如何可靠地猜测 MacRoman，CP1252，Latin1，UTF-8和 ASCII 之间的编码

At work it seems like no week ever passes without some encoding-related conniption, calamity, or catastrophe. The problem usually derives from programmers who think they can reliably process a “text” file without specifying the encoding. But you can't.

So it's been decided to henceforth forbid files from ever having names that end in *.txt or *.text. The thinking is that those extensions mislead the casual programmer into a dull complacency regarding encodings, and this leads to improper handling. It would almost be better to have no extension at all, because at least then you know that you don’t know what you’ve got.

However, we aren’t goint to go that far. Instead you will be expected to use a filename that ends in the encoding. So for text files, for example, these would be something like README.ascii, README.latin1, README.utf8, etc.

For files that demand a particular extension, if one can specify the encoding inside the file itself, such as in Perl or Python, then you shall do that. For files like Java source where no such facility exists internal to the file, you will put the encoding before the extension, such as SomeClass-utf8.java.

For output, UTF-8 is to be strongly preferred.

But for input, we need to figure out how to deal with the thousands of files in our codebase named *.txt. We want to rename all of them to fit into our new standard. But we can’t possibly eyeball them all. So we need a library or program that actually works.

These are variously in ASCII, ISO-8859-1, UTF-8, Microsoft CP1252, or Apple MacRoman. Although we're know we can tell if something is ASCII, and we stand a good change of knowing if something is probably UTF-8, we’re stumped about the 8-bit encodings. Because we’re running in a mixed Unix environment (Solaris, Linux, Darwin) with most desktops being Macs, we have quite a few annoying MacRoman files. And these especially are a problem.

For some time now I’ve been looking for a way to programmatically determine which of

ASCII
ISO-8859-1
CP1252
MacRoman
UTF-8

a file is in, and I haven’t found a program or library that can reliably distinguish between those the three different 8-bit encodings. We probably have over a thousand MacRoman files alone, so whatever charset detector we use has to be able to sniff those out. Nothing I’ve looked at can manage the trick. I had big hopes for the ICU charset detector library, but it cannot handle MacRoman. I’ve also looked at modules to do the same sort of thing in both Perl and Python, but again and again it’s always the same story: no support for detecting MacRoman.

What I am therefore looking for is an existing library or program that reliably determines which of those five encodings a file is in—and preferably more than that.
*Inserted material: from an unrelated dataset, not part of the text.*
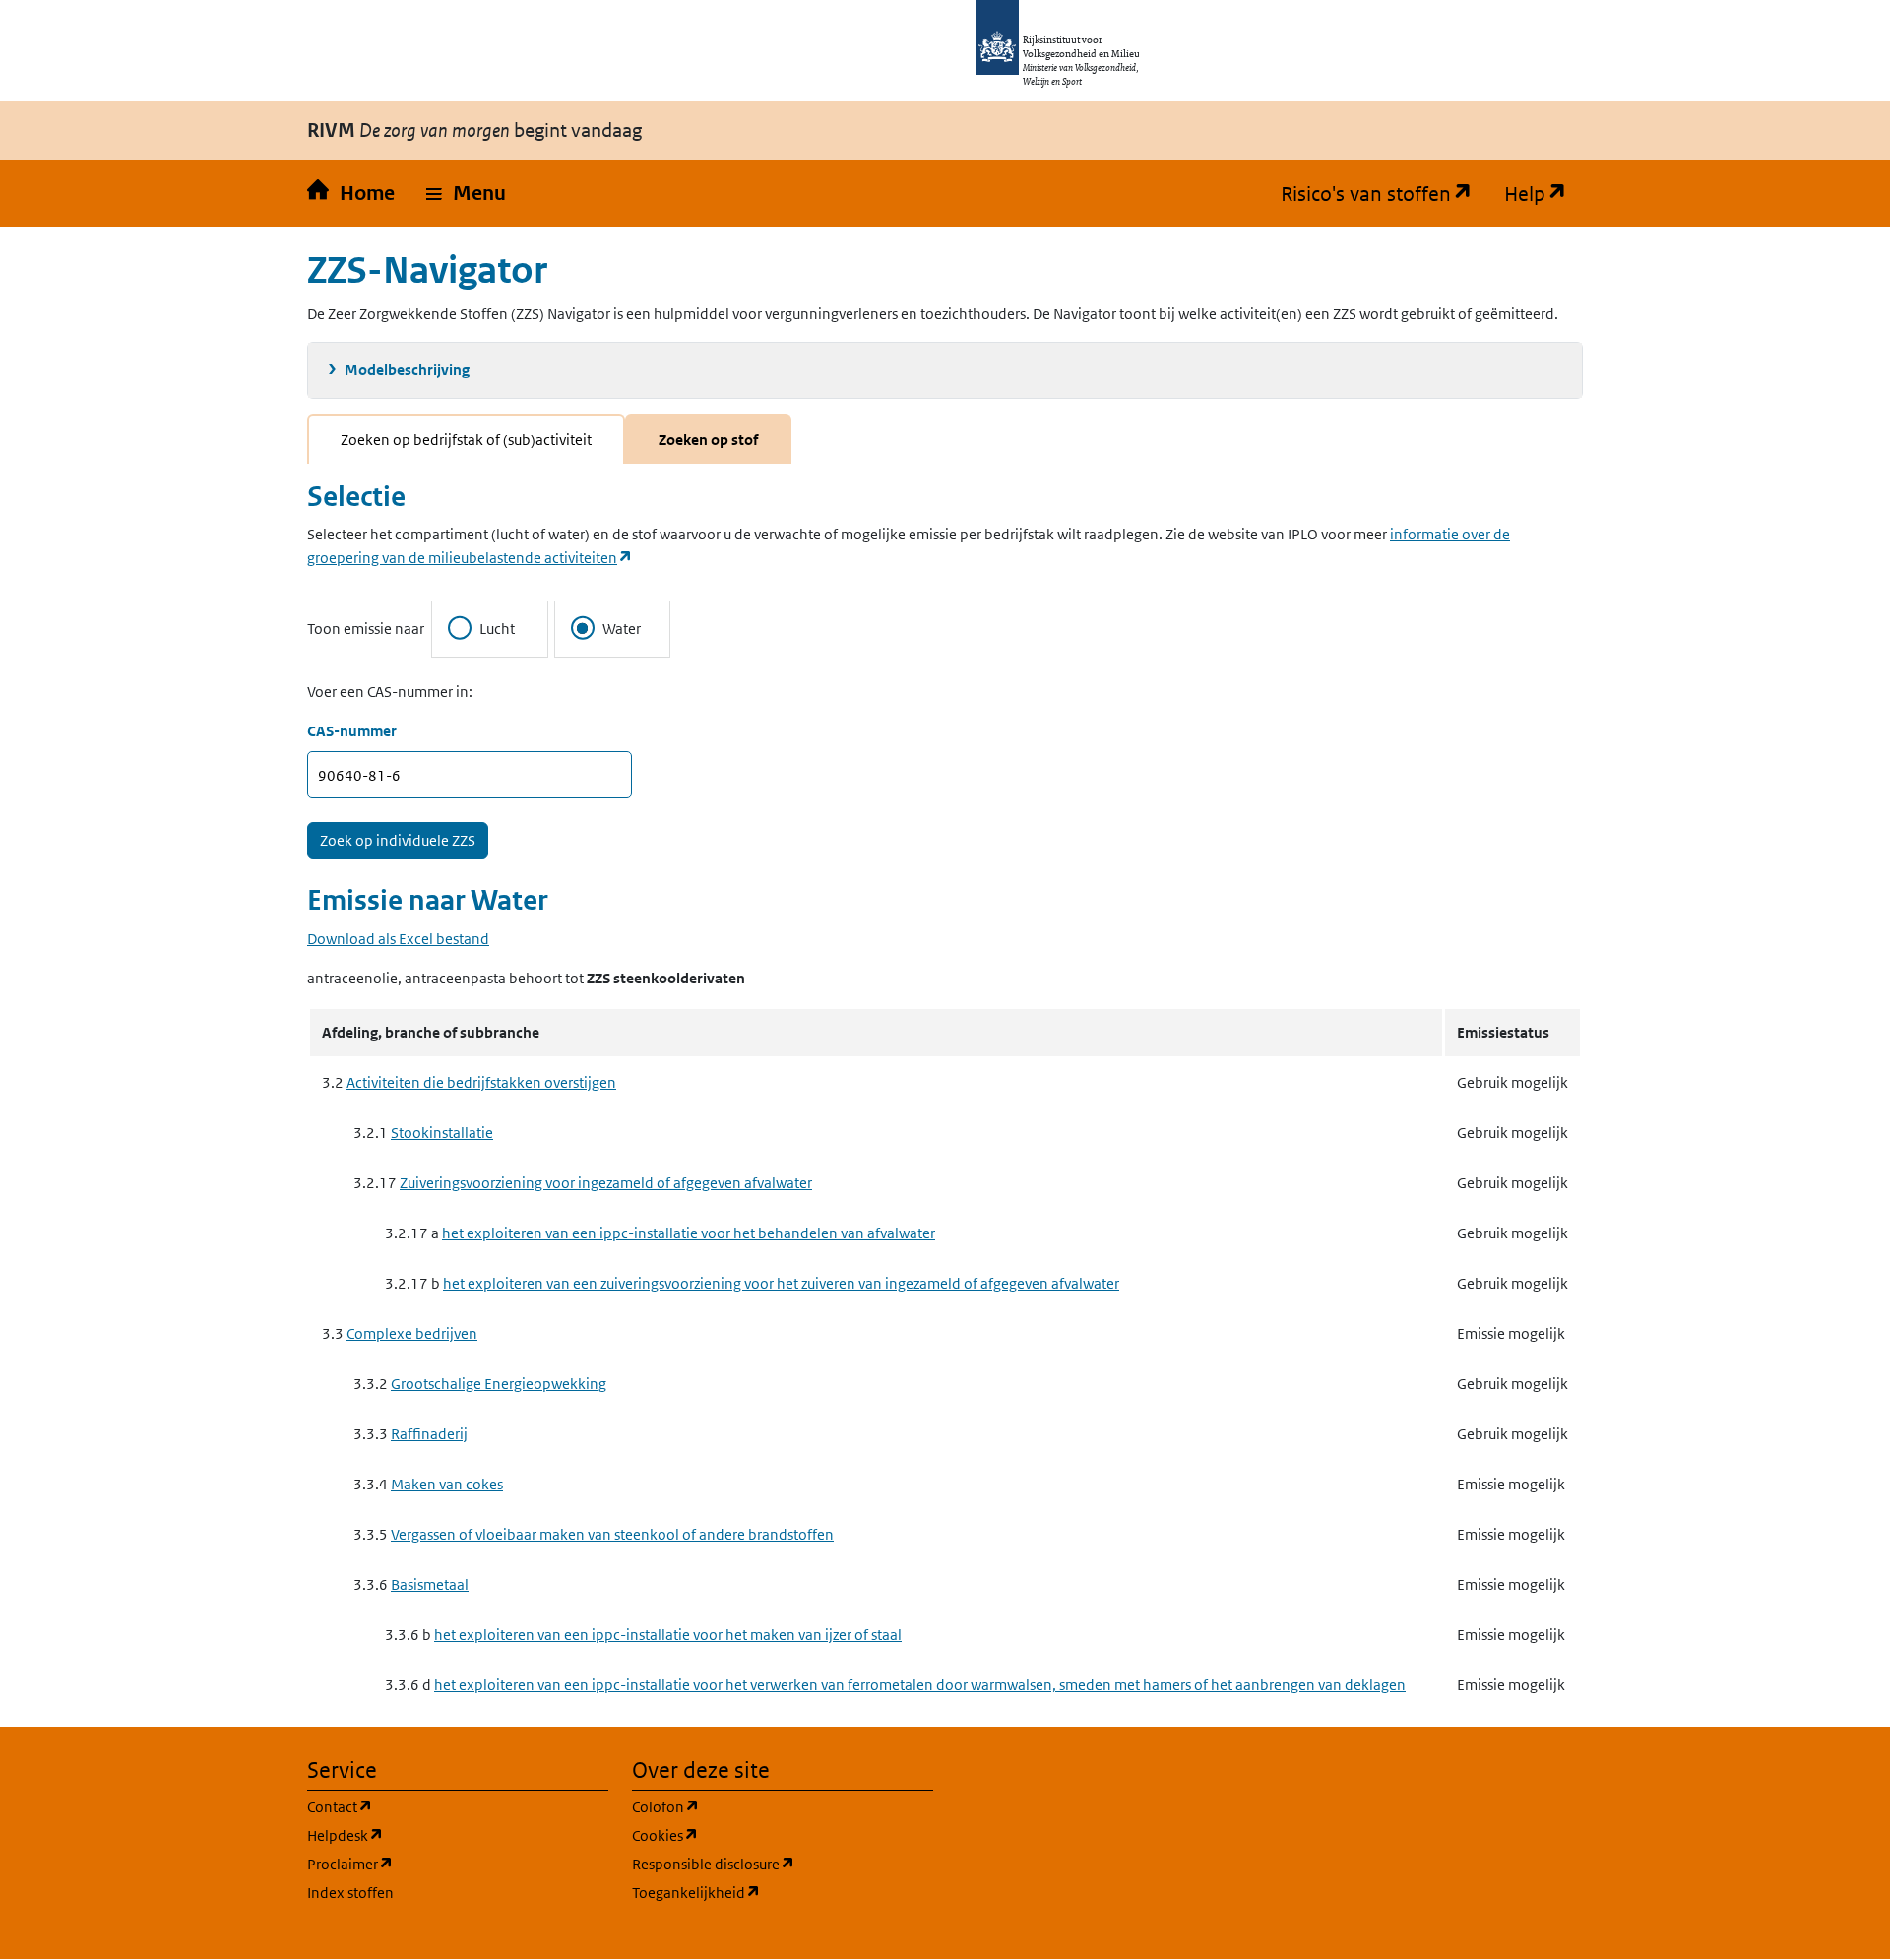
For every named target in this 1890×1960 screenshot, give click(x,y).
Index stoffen (350, 1892)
In particular it has to distinguish between the three 3-bit encoding I’ve cited, especially MacRoman. The files are more than 99% English language text; there are a few in other languages, but not many.
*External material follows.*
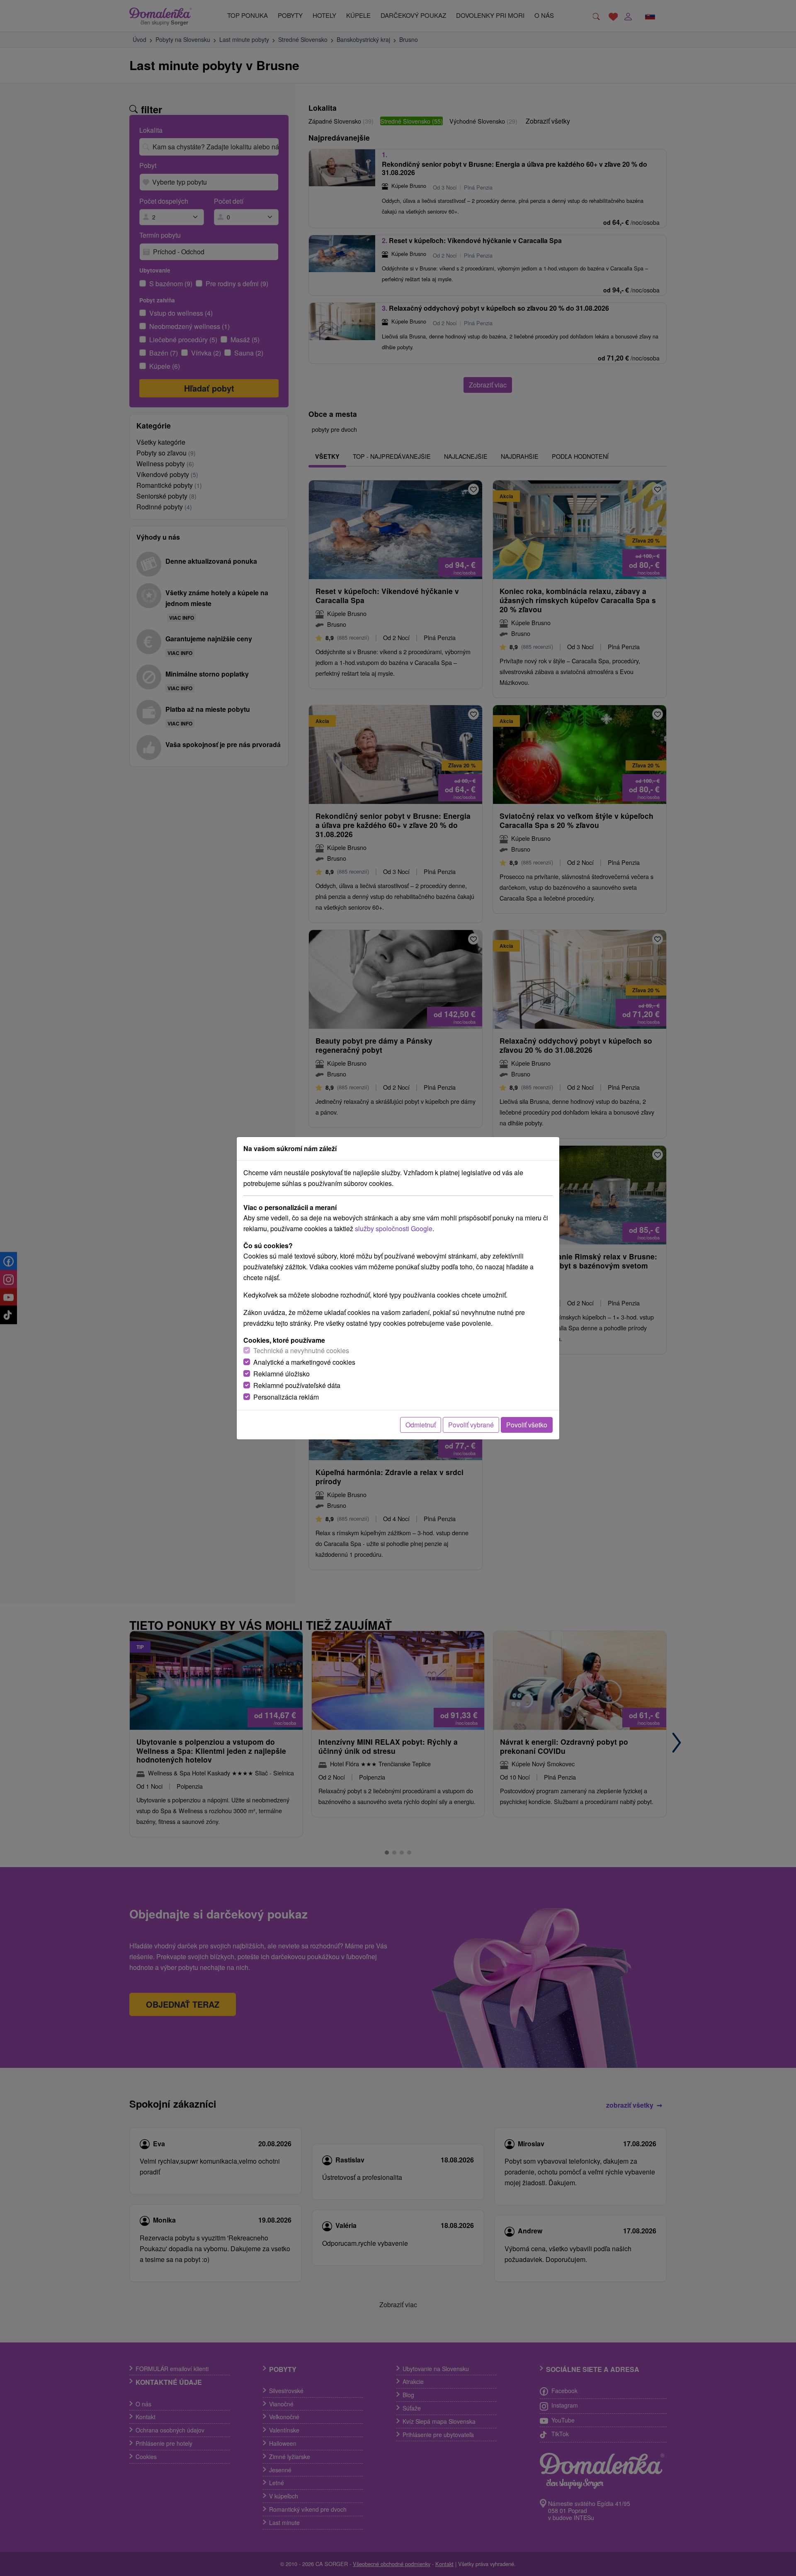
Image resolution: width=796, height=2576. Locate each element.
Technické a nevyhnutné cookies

If it’s library code, our language preference is for it to be in Perl, C, Java, or Python, and in that order. If it’s just a program, then we don’t really care what language it’s in so long as it comes in full source, runs on Unix, and is fully unencumbered.

Has anyone else had this problem of a zillion legacy text files randomly encoded? If so, how did you attempt to solve it, and how successful were you? This is the most important aspect of my question, but I’m also interested in whether you think encouraging programmers to name (or rename) their files with the actual encoding those files are in will help us avoid the problem in the future. Has anyone ever tried to enforce this on an institutional basis, and if so, was that successful or not, and why?

And yes, I fully understand why one cannot guarantee a definite answer given the nature of the problem. This is especially the case with small files, where you don’t have enough data to go on. Fortunately, our files are seldom small. Apart from the random README file, most are in the size range of 50k to 250k, and many are larger. Anything more than a few K in size is guaranteed to be in English.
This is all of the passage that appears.